(Word and item position data)
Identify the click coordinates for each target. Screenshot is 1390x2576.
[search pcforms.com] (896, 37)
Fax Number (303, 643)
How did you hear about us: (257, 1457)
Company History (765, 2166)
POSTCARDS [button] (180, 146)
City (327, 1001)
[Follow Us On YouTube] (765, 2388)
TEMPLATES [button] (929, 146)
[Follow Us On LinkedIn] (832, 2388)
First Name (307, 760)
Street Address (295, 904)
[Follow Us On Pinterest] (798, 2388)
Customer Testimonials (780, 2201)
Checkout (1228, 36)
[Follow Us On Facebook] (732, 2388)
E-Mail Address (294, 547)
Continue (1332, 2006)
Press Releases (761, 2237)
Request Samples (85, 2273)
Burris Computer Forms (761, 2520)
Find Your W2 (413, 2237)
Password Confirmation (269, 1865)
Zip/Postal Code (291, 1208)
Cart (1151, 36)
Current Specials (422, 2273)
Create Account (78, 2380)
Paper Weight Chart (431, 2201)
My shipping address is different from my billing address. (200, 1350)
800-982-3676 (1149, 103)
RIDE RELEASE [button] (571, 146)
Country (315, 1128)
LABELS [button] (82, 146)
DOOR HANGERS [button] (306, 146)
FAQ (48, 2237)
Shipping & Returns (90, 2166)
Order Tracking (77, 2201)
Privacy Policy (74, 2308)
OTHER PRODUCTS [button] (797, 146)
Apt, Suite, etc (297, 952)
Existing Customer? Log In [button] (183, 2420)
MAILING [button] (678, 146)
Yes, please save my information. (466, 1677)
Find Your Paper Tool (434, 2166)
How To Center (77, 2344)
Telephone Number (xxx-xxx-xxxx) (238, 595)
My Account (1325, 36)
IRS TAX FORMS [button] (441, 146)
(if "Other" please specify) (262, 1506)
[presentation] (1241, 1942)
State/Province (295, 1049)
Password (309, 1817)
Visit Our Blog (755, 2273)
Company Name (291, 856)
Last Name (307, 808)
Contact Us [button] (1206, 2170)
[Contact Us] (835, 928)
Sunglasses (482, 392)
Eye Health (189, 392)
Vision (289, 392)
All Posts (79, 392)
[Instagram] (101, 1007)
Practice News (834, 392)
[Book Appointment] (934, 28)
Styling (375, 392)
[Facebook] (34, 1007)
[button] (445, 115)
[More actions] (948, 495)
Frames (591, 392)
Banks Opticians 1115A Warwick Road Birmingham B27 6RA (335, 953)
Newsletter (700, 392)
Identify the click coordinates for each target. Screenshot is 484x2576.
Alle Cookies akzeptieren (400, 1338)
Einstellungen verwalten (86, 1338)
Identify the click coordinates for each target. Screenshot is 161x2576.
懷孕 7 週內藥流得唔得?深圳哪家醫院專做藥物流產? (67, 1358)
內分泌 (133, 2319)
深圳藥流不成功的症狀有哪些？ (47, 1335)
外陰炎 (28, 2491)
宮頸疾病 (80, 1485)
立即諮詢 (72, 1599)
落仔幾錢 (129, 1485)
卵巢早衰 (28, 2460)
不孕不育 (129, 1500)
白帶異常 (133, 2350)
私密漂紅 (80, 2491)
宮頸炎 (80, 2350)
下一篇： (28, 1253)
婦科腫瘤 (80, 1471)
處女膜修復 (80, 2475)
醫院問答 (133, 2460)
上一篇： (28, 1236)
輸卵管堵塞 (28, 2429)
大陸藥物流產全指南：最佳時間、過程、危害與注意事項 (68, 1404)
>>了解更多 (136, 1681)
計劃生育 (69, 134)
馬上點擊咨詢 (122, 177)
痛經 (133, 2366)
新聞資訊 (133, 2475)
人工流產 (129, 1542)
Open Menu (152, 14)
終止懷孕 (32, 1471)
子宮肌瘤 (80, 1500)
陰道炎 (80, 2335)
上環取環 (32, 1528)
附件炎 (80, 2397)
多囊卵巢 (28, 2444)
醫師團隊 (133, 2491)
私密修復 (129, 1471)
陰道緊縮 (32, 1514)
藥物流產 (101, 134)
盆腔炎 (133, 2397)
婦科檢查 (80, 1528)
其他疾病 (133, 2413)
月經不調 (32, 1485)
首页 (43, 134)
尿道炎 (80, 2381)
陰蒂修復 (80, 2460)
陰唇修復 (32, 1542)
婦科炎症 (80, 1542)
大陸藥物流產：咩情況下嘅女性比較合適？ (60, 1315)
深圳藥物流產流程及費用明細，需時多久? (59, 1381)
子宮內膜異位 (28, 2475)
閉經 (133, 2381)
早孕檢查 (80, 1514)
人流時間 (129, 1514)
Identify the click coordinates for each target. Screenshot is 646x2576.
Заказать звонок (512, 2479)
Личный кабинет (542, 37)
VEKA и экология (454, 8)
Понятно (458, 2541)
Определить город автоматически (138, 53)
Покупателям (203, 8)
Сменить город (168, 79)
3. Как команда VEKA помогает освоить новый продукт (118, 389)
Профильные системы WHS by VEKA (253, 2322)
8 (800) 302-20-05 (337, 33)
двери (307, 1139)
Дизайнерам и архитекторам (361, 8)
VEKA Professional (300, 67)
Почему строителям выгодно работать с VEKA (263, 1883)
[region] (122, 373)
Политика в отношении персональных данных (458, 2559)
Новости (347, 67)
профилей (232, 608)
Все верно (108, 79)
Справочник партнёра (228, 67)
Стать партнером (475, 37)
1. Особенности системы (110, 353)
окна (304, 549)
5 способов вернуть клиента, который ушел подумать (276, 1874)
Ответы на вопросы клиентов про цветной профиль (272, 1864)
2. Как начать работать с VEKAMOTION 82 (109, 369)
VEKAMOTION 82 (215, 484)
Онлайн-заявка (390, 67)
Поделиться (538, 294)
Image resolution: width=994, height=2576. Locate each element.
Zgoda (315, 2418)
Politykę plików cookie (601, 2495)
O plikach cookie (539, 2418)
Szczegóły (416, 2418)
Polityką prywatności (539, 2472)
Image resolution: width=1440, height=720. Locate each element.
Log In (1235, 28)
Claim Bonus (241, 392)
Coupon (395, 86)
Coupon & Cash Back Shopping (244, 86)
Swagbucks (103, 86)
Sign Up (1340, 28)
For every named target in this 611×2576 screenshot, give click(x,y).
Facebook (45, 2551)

Task to complete =
Format every line of the listing above as a Markdown table with two columns, "Row" for the row number and "Line" for the line itself, omitting any blank lines.

Task solution =
| Row | Line |
|---|---|
| 1 | Identify the click coordinates for each target. Screenshot is 1390x2576. |
| 2 | [search pcforms.com] (896, 37) |
| 3 | Fax Number (303, 643) |
| 4 | How did you hear about us: (257, 1457) |
| 5 | Company History (765, 2166) |
| 6 | POSTCARDS [button] (180, 146) |
| 7 | City (327, 1001) |
| 8 | [Follow Us On YouTube] (765, 2388) |
| 9 | TEMPLATES [button] (929, 146) |
| 10 | [Follow Us On LinkedIn] (832, 2388) |
| 11 | First Name (307, 760) |
| 12 | Street Address (295, 904) |
| 13 | [Follow Us On Pinterest] (798, 2388) |
| 14 | Customer Testimonials (780, 2201) |
| 15 | Checkout (1228, 36) |
| 16 | [Follow Us On Facebook] (732, 2388) |
| 17 | E-Mail Address (294, 547) |
| 18 | Continue (1332, 2006) |
| 19 | Press Releases (761, 2237) |
| 20 | Request Samples (85, 2273) |
| 21 | Burris Computer Forms (761, 2520) |
| 22 | Find Your W2 (413, 2237) |
| 23 | Password Confirmation (269, 1865) |
| 24 | Zip/Postal Code (291, 1208) |
| 25 | Cart (1151, 36) |
| 26 | Current Specials (422, 2273) |
| 27 | Create Account (78, 2380) |
| 28 | Paper Weight Chart (431, 2201) |
| 29 | My shipping address is different from my billing address. (200, 1350) |
| 30 | 800-982-3676 (1149, 103) |
| 31 | RIDE RELEASE [button] (571, 146) |
| 32 | Country (315, 1128) |
| 33 | LABELS [button] (82, 146) |
| 34 | DOOR HANGERS [button] (306, 146) |
| 35 | FAQ (48, 2237) |
| 36 | Shipping & Returns (90, 2166) |
| 37 | Order Tracking (77, 2201) |
| 38 | Privacy Policy (74, 2308) |
| 39 | OTHER PRODUCTS [button] (797, 146) |
| 40 | Apt, Suite, etc (297, 952) |
| 41 | Existing Customer? Log In [button] (183, 2420) |
| 42 | MAILING [button] (678, 146) |
| 43 | Yes, please save my information. (466, 1677) |
| 44 | Find Your Paper Tool (434, 2166) |
| 45 | How To Center (77, 2344) |
| 46 | Telephone Number (xxx-xxx-xxxx) (238, 595) |
| 47 | My Account (1325, 36) |
| 48 | IRS TAX FORMS [button] (441, 146) |
| 49 | (if "Other" please specify) (262, 1506) |
| 50 | [presentation] (1241, 1942) |
| 51 | State/Province (295, 1049) |
| 52 | Password (309, 1817) |
| 53 | Visit Our Blog (755, 2273) |
| 54 | Company Name (291, 856) |
| 55 | Last Name (307, 808) |
| 56 | Contact Us [button] (1206, 2170) |
| 57 | [Contact Us] (835, 928) |
| 58 | Sunglasses (482, 392) |
| 59 | Eye Health (189, 392) |
| 60 | Vision (289, 392) |
| 61 | All Posts (79, 392) |
| 62 | [Instagram] (101, 1007) |
| 63 | Practice News (834, 392) |
| 64 | [Book Appointment] (934, 28) |
| 65 | Styling (375, 392) |
| 66 | [Facebook] (34, 1007) |
| 67 | [button] (445, 115) |
| 68 | [More actions] (948, 495) |
| 69 | Frames (591, 392) |
| 70 | Banks Opticians 1115A Warwick Road Birmingham B27 6RA (335, 953) |
| 71 | Newsletter (700, 392) |
| 72 | Identify the click coordinates for each target. Screenshot is 484x2576. |
| 73 | Alle Cookies akzeptieren (400, 1338) |
| 74 | Einstellungen verwalten (86, 1338) |
| 75 | Identify the click coordinates for each target. Screenshot is 161x2576. |
| 76 | 懷孕 7 週內藥流得唔得?深圳哪家醫院專做藥物流產? (67, 1358) |
| 77 | 內分泌 (133, 2319) |
| 78 | 深圳藥流不成功的症狀有哪些？ (47, 1335) |
| 79 | 外陰炎 (28, 2491) |
| 80 | 宮頸疾病 (80, 1485) |
| 81 | 立即諮詢 (72, 1599) |
| 82 | 落仔幾錢 (129, 1485) |
| 83 | 卵巢早衰 (28, 2460) |
| 84 | 不孕不育 (129, 1500) |
| 85 | 白帶異常 (133, 2350) |
| 86 | 私密漂紅 (80, 2491) |
| 87 | 宮頸炎 (80, 2350) |
| 88 | 下一篇： (28, 1253) |
| 89 | 婦科腫瘤 (80, 1471) |
| 90 | 處女膜修復 (80, 2475) |
| 91 | 醫院問答 (133, 2460) |
| 92 | 上一篇： (28, 1236) |
| 93 | 輸卵管堵塞 (28, 2429) |
| 94 | 大陸藥物流產全指南：最佳時間、過程、危害與注意事項 (68, 1404) |
| 95 | >>了解更多 (136, 1681) |
| 96 | 計劃生育 (69, 134) |
| 97 | 馬上點擊咨詢 (122, 177) |
| 98 | 痛經 (133, 2366) |
| 99 | 新聞資訊 (133, 2475) |
| 100 | 人工流產 (129, 1542) |
| 101 | Open Menu (152, 14) |
| 102 | 終止懷孕 (32, 1471) |
| 103 | 子宮肌瘤 (80, 1500) |
| 104 | 陰道炎 (80, 2335) |
| 105 | 上環取環 (32, 1528) |
| 106 | 附件炎 (80, 2397) |
| 107 | 多囊卵巢 (28, 2444) |
| 108 | 醫師團隊 (133, 2491) |
| 109 | 私密修復 (129, 1471) |
| 110 | 陰道緊縮 (32, 1514) |
| 111 | 藥物流產 (101, 134) |
| 112 | 盆腔炎 (133, 2397) |
| 113 | 婦科檢查 (80, 1528) |
| 114 | 其他疾病 (133, 2413) |
| 115 | 月經不調 (32, 1485) |
| 116 | 首页 (43, 134) |
| 117 | 尿道炎 (80, 2381) |
| 118 | 陰蒂修復 (80, 2460) |
| 119 | 陰唇修復 (32, 1542) |
| 120 | 婦科炎症 (80, 1542) |
| 121 | 大陸藥物流產：咩情況下嘅女性比較合適？ (60, 1315) |
| 122 | 深圳藥物流產流程及費用明細，需時多久? (59, 1381) |
| 123 | 子宮內膜異位 (28, 2475) |
| 124 | 閉經 (133, 2381) |
| 125 | 早孕檢查 (80, 1514) |
| 126 | 人流時間 (129, 1514) |
| 127 | Identify the click coordinates for each target. Screenshot is 646x2576. |
| 128 | Заказать звонок (512, 2479) |
| 129 | Личный кабинет (542, 37) |
| 130 | VEKA и экология (454, 8) |
| 131 | Понятно (458, 2541) |
| 132 | Определить город автоматически (138, 53) |
| 133 | Покупателям (203, 8) |
| 134 | Сменить город (168, 79) |
| 135 | 3. Как команда VEKA помогает освоить новый продукт (118, 389) |
| 136 | Профильные системы WHS by VEKA (253, 2322) |
| 137 | 8 (800) 302-20-05 (337, 33) |
| 138 | двери (307, 1139) |
| 139 | Дизайнерам и архитекторам (361, 8) |
| 140 | VEKA Professional (300, 67) |
| 141 | Почему строителям выгодно работать с VEKA (263, 1883) |
| 142 | [region] (122, 373) |
| 143 | Политика в отношении персональных данных (458, 2559) |
| 144 | Новости (347, 67) |
| 145 | профилей (232, 608) |
| 146 | Все верно (108, 79) |
| 147 | Справочник партнёра (228, 67) |
| 148 | Стать партнером (475, 37) |
| 149 | 1. Особенности системы (110, 353) |
| 150 | окна (304, 549) |
| 151 | 5 способов вернуть клиента, который ушел подумать (276, 1874) |
| 152 | Ответы на вопросы клиентов про цветной профиль (272, 1864) |
| 153 | 2. Как начать работать с VEKAMOTION 82 (109, 369) |
| 154 | VEKAMOTION 82 (215, 484) |
| 155 | Онлайн-заявка (390, 67) |
| 156 | Поделиться (538, 294) |
| 157 | Image resolution: width=994, height=2576. Locate each element. |
| 158 | Zgoda (315, 2418) |
| 159 | Politykę plików cookie (601, 2495) |
| 160 | O plikach cookie (539, 2418) |
| 161 | Szczegóły (416, 2418) |
| 162 | Polityką prywatności (539, 2472) |
| 163 | Image resolution: width=1440, height=720. Locate each element. |
| 164 | Log In (1235, 28) |
| 165 | Claim Bonus (241, 392) |
| 166 | Coupon (395, 86) |
| 167 | Coupon & Cash Back Shopping (244, 86) |
| 168 | Swagbucks (103, 86) |
| 169 | Sign Up (1340, 28) |
| 170 | For every named target in this 611×2576 screenshot, give click(x,y). |
| 171 | Facebook (45, 2551) |